Aromatherapy and the Brain: Part 2

Image taken by Kemal Atli

Last week, we discussed the brain mechanisms and physiological changes that are associated with aromatherapy and odor perception as a whole. Today, we will delve further into the effects – both beneficial and injurious – of specific essential oils used in the practice of aromatherapy.

Generally speaking, neophytes should avoid haphazardly inhaling or applying this oil or that oil without extensive study. Though generally considered safe, Mayo Clinic warns that essential oils “aren’t regulated by the Food and Drug Administration,” and possible side effects include “allergic reactions, skin irritation and sun sensitivity.” They also note that it is unclear if aromatherapy may exert deleterious effects in women who are nursing or pregnant, in infants and children, and in people taking certain medications. The uncertainty regarding side effects and contraindications stems from the lack of “consistency in the specific treatments used for specific illnesses among practitioners. This lack of standardization has led to poor consistency in research on the effects of aromatherapy, because anecdotal evidence alone or previous experience has driven the choice of oils, and different researchers often choose different oils when studying the same applications.” Furthermore, there is a possibility that some degree of aromatherapy’s purported effectiveness may be a result of the placebo effect. An article in Yale Scientific mentions that, “Several studies conducted at the Monell Chemical Senses Center found that subjects who were informed that an odor would improve performance achieved better results in a series of math calculations. These studies show that people’s expectations about odors have the power to affect their health and behavior. Thus, scents that are perceived as positive may actually induce their positive effects due to the placebo effect.”

Despite these various research issues, there are some potentially promising results of several aromatherapy studies. Below is a summary of three studies on specific essential oils:

Frankincense

 Researchers in Israel demonstrated that frankincense might exert antidepressant and anxiolytic effects in mice. The animal subjects “were willing to tarry longer in open spaces, where they generally feel vulnerable to attack, indicating a dip in anxiety… and they paddled longer before giving up and floating [when trapped in a small body of water], a behavior associated with antidepressive compounds.” The article also suggests that, “The active ingredient in frankincense lights up brain receptors that play a role in the perception of warmth on the skin and might help regulate emotion.”

> [What you should do]:
List every possible side effect of essential oils that the aromatherapy article quotes from Mayo Clinic.

> [Supplied material]:

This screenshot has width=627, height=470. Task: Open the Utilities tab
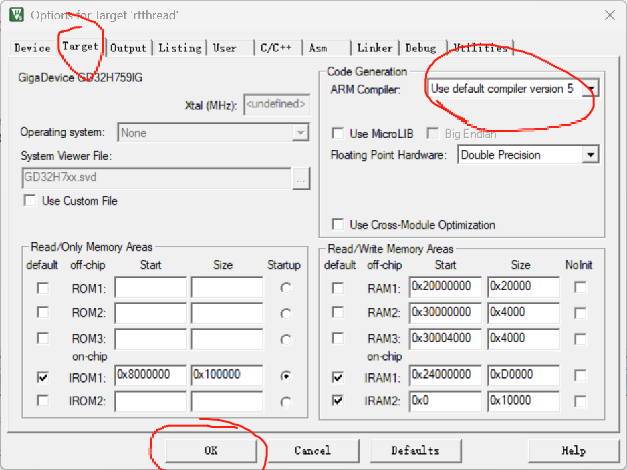click(x=483, y=47)
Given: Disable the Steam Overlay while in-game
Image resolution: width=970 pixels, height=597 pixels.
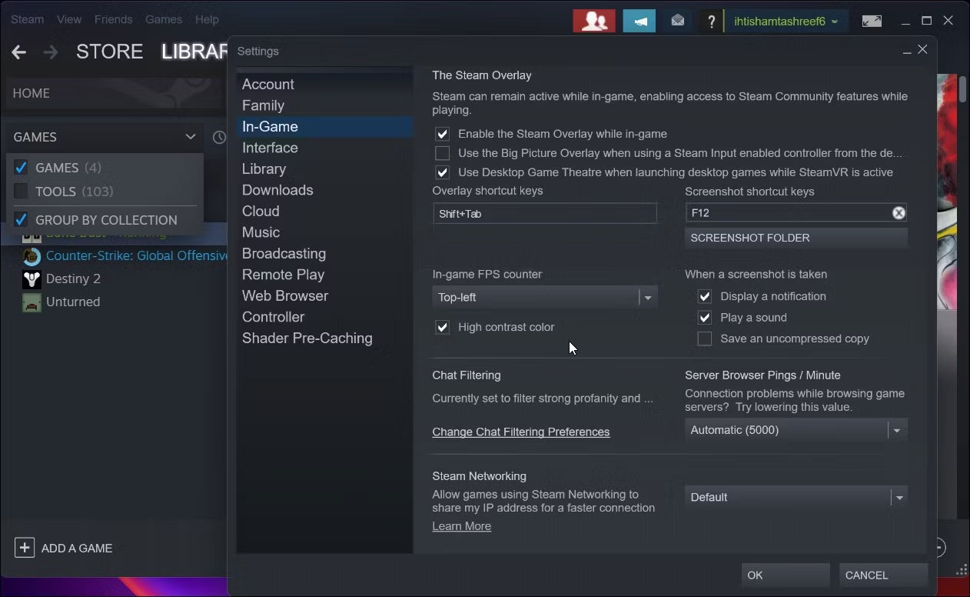Looking at the screenshot, I should (x=443, y=134).
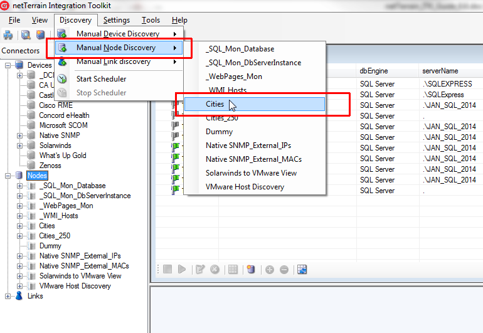Select Solarwinds to VMware View tree item
Screen dimensions: 483x333
coord(80,276)
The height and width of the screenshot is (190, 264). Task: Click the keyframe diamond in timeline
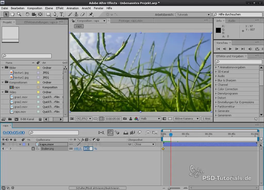[163, 149]
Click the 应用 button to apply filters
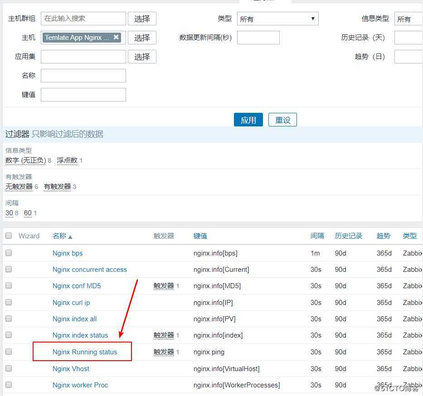This screenshot has height=396, width=423. point(248,120)
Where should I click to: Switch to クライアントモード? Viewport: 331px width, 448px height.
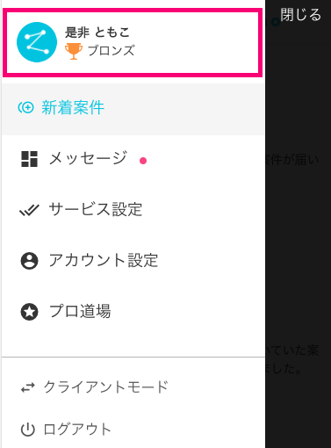point(133,387)
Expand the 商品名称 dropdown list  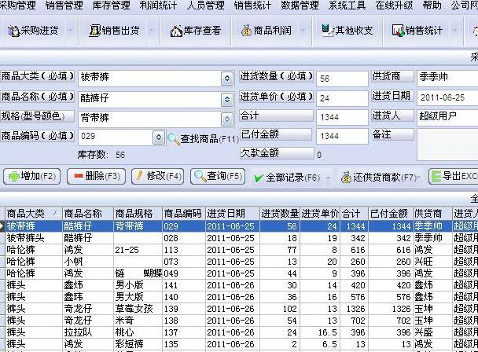[x=227, y=97]
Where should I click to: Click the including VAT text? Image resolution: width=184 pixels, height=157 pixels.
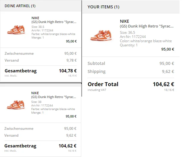tap(97, 90)
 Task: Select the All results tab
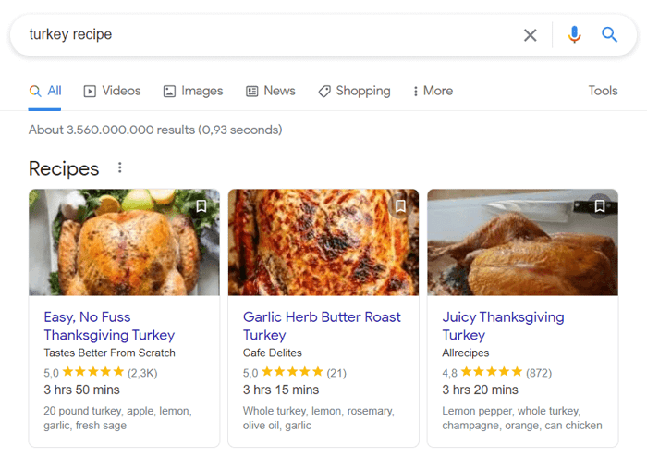pos(45,91)
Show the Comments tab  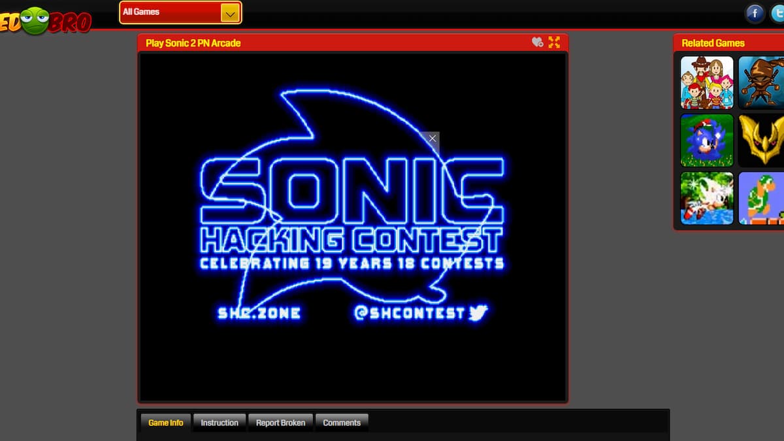342,423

> [Answer to the exercise]:
Allergic reactions, skin irritation, and sun sensitivity.